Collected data

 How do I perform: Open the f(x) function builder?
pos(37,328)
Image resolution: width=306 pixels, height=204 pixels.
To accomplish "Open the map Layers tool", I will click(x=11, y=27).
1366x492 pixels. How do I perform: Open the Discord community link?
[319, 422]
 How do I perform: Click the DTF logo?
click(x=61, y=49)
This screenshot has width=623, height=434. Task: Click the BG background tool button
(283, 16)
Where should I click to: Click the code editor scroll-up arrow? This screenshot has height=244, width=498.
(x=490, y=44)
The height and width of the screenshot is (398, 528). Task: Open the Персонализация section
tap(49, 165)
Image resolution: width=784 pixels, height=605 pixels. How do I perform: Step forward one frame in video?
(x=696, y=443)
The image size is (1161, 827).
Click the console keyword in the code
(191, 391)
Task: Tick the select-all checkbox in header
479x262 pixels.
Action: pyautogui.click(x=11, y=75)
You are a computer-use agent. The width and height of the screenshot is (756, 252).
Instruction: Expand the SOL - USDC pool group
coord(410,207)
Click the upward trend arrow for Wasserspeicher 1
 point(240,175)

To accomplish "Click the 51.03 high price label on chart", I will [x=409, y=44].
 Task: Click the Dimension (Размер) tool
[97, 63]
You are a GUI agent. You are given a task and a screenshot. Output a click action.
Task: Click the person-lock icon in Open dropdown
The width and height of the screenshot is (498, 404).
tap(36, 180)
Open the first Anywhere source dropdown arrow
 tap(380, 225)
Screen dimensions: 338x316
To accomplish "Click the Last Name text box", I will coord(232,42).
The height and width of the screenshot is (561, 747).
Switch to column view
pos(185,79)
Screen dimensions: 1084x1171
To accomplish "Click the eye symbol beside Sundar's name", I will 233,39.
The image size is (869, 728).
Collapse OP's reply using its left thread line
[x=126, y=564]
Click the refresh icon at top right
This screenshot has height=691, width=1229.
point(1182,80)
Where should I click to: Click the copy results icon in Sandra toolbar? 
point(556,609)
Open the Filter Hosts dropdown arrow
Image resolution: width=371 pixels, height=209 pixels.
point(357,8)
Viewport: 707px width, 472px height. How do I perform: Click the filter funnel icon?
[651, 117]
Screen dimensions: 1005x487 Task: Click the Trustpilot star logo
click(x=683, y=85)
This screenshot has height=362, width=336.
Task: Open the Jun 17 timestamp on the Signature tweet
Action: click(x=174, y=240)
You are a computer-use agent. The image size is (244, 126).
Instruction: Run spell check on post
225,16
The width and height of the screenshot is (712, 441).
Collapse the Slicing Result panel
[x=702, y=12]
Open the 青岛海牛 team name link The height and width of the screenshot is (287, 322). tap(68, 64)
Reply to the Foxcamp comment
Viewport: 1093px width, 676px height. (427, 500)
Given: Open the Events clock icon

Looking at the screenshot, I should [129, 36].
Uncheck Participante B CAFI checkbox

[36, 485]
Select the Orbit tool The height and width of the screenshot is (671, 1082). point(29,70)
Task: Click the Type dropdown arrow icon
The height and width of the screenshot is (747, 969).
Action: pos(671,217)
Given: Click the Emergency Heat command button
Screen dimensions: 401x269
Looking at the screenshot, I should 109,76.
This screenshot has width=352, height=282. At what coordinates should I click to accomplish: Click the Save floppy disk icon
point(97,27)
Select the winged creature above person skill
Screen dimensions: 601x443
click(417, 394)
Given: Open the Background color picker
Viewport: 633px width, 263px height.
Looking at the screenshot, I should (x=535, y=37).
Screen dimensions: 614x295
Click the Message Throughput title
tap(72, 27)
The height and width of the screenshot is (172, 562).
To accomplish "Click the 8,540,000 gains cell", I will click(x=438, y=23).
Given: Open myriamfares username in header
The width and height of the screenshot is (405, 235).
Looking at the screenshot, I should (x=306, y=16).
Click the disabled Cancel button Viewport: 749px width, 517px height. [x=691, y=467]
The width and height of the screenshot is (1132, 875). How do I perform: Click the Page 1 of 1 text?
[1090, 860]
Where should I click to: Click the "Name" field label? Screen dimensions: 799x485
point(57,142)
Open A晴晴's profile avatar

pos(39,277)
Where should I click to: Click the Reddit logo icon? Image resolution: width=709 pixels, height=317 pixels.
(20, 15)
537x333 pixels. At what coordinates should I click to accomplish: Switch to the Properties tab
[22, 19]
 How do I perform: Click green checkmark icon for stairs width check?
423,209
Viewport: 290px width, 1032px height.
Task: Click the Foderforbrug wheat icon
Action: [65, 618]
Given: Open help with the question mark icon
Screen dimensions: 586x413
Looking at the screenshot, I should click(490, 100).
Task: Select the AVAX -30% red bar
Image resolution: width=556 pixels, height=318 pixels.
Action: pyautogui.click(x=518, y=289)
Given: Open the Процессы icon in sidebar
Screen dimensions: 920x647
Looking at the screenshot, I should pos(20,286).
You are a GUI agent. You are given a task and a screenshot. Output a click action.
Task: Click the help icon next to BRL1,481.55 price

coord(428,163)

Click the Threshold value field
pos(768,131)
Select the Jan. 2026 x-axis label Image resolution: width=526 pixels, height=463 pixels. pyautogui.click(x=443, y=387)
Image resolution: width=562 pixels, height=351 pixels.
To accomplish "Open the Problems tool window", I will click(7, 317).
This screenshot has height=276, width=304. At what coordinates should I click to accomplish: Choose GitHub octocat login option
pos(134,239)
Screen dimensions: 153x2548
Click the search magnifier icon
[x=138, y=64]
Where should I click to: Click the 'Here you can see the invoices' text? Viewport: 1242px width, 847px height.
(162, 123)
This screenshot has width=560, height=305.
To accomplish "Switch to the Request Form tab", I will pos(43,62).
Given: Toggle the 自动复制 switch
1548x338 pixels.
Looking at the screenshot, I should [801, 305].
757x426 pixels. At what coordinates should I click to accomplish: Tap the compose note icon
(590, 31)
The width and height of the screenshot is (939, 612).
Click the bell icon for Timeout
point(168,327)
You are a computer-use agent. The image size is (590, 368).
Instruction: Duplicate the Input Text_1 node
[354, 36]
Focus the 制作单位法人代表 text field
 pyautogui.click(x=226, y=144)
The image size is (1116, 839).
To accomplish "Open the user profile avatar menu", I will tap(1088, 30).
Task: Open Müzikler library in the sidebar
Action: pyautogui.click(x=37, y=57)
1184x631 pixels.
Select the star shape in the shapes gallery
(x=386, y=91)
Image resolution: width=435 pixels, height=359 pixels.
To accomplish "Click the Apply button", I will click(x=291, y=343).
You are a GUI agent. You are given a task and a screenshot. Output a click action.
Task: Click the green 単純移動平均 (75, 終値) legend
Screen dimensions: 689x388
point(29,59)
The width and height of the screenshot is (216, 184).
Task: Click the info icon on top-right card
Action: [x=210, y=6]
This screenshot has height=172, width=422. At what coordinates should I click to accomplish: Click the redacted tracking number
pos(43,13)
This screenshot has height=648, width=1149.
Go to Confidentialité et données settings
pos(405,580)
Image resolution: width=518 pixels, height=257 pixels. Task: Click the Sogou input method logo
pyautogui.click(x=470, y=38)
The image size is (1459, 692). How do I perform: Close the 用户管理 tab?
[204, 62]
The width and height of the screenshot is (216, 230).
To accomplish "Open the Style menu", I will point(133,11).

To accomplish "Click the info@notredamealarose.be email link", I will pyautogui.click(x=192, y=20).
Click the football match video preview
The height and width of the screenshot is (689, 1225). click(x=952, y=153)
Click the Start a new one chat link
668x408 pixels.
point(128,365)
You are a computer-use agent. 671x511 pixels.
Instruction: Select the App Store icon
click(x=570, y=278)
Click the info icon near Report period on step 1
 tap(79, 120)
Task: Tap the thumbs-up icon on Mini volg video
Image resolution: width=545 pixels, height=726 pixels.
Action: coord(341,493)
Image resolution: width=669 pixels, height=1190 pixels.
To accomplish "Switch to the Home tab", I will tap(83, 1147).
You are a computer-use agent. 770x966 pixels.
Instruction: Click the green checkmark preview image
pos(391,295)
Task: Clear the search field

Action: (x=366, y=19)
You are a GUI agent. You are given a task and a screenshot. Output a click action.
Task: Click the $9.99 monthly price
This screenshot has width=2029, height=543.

PROBLEM DESCRIPTION
Check every line above for the string "person" and copy those that have it.

RESPONSE
Task: Click the person-lock icon in Open dropdown
Select the winged creature above person skill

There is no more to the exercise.